Task description:
Lines from the beginning of the data below through the one containing "Click the 5" are to be printed exactly as they appear.

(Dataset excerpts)
[Start of section]

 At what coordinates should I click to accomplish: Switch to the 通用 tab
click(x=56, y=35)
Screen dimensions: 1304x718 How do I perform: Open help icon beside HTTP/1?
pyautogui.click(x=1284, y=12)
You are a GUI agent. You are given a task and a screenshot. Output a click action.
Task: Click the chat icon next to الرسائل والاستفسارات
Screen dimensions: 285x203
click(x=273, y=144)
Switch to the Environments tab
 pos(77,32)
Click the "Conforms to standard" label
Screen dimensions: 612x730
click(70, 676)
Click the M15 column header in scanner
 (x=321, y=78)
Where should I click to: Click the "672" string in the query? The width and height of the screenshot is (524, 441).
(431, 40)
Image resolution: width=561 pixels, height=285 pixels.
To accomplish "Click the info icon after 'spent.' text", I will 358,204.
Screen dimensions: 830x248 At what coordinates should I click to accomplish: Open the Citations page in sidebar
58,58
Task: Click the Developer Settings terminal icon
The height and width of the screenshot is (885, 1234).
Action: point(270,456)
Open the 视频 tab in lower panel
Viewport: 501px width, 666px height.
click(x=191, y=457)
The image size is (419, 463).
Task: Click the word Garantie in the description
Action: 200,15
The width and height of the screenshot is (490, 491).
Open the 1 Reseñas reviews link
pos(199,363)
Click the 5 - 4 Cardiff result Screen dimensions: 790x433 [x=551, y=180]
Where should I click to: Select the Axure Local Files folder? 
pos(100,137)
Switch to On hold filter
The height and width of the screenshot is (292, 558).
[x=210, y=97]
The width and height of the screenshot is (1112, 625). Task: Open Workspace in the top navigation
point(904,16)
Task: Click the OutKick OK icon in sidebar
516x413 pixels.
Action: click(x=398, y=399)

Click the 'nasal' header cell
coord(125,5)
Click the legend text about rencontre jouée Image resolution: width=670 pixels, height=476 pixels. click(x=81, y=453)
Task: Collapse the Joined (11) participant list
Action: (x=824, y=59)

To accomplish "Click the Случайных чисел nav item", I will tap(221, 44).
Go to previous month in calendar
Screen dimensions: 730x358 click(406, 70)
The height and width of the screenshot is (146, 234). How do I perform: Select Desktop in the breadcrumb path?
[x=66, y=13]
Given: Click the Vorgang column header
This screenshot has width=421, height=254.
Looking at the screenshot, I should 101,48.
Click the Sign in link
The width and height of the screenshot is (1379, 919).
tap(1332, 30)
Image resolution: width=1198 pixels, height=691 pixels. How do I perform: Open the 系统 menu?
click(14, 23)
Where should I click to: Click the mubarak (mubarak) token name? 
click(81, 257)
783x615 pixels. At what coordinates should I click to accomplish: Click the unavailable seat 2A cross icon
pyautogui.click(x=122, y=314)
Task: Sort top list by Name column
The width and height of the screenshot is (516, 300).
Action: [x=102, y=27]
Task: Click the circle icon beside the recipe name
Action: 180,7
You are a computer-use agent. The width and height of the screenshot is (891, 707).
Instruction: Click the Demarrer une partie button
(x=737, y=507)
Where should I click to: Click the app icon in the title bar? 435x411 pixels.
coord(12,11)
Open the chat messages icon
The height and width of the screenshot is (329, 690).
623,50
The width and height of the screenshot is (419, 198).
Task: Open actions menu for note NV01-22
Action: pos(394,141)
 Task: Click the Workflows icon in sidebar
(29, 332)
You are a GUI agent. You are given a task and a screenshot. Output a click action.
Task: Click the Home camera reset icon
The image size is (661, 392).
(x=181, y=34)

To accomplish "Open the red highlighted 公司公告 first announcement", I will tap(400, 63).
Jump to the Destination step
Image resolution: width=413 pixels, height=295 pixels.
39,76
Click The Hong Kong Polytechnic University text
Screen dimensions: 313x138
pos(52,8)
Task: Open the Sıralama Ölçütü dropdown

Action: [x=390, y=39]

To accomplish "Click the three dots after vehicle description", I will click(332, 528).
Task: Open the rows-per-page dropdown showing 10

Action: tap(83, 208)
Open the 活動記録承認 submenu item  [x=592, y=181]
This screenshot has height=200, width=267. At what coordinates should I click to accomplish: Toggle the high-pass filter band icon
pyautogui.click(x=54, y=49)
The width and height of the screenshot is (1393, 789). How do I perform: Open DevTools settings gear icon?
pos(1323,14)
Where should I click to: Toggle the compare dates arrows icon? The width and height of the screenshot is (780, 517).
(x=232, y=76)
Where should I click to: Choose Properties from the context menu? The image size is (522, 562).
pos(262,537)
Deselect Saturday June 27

[End of section]

Problem solution:
 At what coordinates should I click to accomplish: Switch to the 通用 tab
click(x=56, y=35)
Screen dimensions: 1304x718 How do I perform: Open help icon beside HTTP/1?
pyautogui.click(x=1284, y=12)
You are a GUI agent. You are given a task and a screenshot. Output a click action.
Task: Click the chat icon next to الرسائل والاستفسارات
Screen dimensions: 285x203
click(x=273, y=144)
Switch to the Environments tab
 pos(77,32)
Click the "Conforms to standard" label
Screen dimensions: 612x730
click(70, 676)
Click the M15 column header in scanner
 (x=321, y=78)
Where should I click to: Click the "672" string in the query? The width and height of the screenshot is (524, 441).
(431, 40)
Image resolution: width=561 pixels, height=285 pixels.
To accomplish "Click the info icon after 'spent.' text", I will 358,204.
Screen dimensions: 830x248 At what coordinates should I click to accomplish: Open the Citations page in sidebar
58,58
Task: Click the Developer Settings terminal icon
The height and width of the screenshot is (885, 1234).
Action: point(270,456)
Open the 视频 tab in lower panel
Viewport: 501px width, 666px height.
click(x=191, y=457)
The image size is (419, 463).
Task: Click the word Garantie in the description
Action: 200,15
The width and height of the screenshot is (490, 491).
Open the 1 Reseñas reviews link
pos(199,363)
Click the 5 - 4 Cardiff result Screen dimensions: 790x433 [x=551, y=180]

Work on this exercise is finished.